Therefore, when the internal combustion engine E is restarted after
the idling is stopped, the relative rotation phase can be
maintained at the most retarded angle.
In this embodiment, in a case where the preset switching condition
is satisfied, the control portion 50 is configured to switch from
the first electrification mode to the second electrification mode
including the third electrified state and the fourth electrified
state, and to control the motor M. The preset switching condition
is a condition for switching the control form of the motor M from
the first electrification mode to the second electrification mode
different from the first electrification mode (the switching
condition will be described later). The first electrification mode
is a form in which the motor M is controlled by the pattern
illustrated in FIG. 4 described above. The second electrification
mode is a mode (60-degree retarded angle electrification) in which
electrification is performed by a so-called "60-degree retarded
angle" in which the electric angle is advanced by 60 degrees with
respect to the electrification form according to the first
electrification mode. FIG. 5 illustrates control signals input into
the respective gate terminals of the switch S1 to the switch S6 in
the second electrification mode. FIG. 5 illustrates an example in
which the first electrification mode and the second electrification
mode are alternately switched after the holding command information
is received.
The third electrified state is a state where both the high-side
switching element QH of the one arm portion A among the three sets
of arm portions A and the low-side switching element QL of the
other one of the remaining two arm portions A among the three sets
of arm portions A are closed. The high-side switching element QH of
the one arm portion A among the three sets of arm portions A is the
switch S5 in this embodiment. The low-side switching element QL of
the other one of the remaining two arm portions A among the three
sets of arm portions A is the switch S4 in this embodiment. Here,
even in the third electrified state, the state of being closed
means a state where there is at least a closed state in one cycle
in the PWM control, and means there is no open state over the one
cycle. In this third electrified state, the current via the switch
S5, the W-phase terminal TW, the V-phase coil C, the V-phase
terminal TV, and the switch S4, and the current via the switch S5,
the W-phase terminal TW, the W-phase coil C, the U-phase coil C,
the V-phase terminal TV, and the switch S4 flow.

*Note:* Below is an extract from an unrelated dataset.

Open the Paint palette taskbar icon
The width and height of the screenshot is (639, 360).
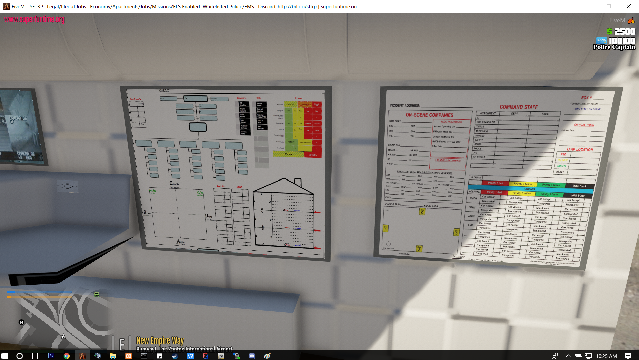tap(267, 356)
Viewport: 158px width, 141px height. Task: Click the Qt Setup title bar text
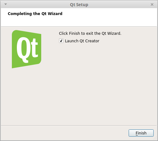tap(79, 5)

The fourth electrified state is a state where the high-side
switching element QH of one arm portion A among the three sets of
arm portions A is closed. In this embodiment, the high-side
switching element QH of the other one of the remaining two arm
portions A among the three sets of arm portions A is also closed.
In this embodiment, the high-side switching element QH of the one
arm portion A among the three sets of arm portions A is the switch
S5, and the high-side switching element QH of the other one of the
remaining two arm portions A among the three sets of arm portions A
is the switch S3. A state of being closed means a state where there
is at least a closed state in one cycle in the PWM control as
described above, and means a state where there is no open state
over the one cycle. In this fourth electrified state, all the
low-side switching elements QL of the three sets of arm portions A
are opened. Therefore, due to the current that has flowed through
each coil C in the third electrified state, the current via the
switch S5, the W-phase terminal TW, the V-phase coil C, the V-phase
terminal TV, and the switch S3, and the current via the switch S5,
the W-phase terminal TW, the W-phase coil C, the U-phase coil C,
the V-phase terminal TV, and the switch S3 flow.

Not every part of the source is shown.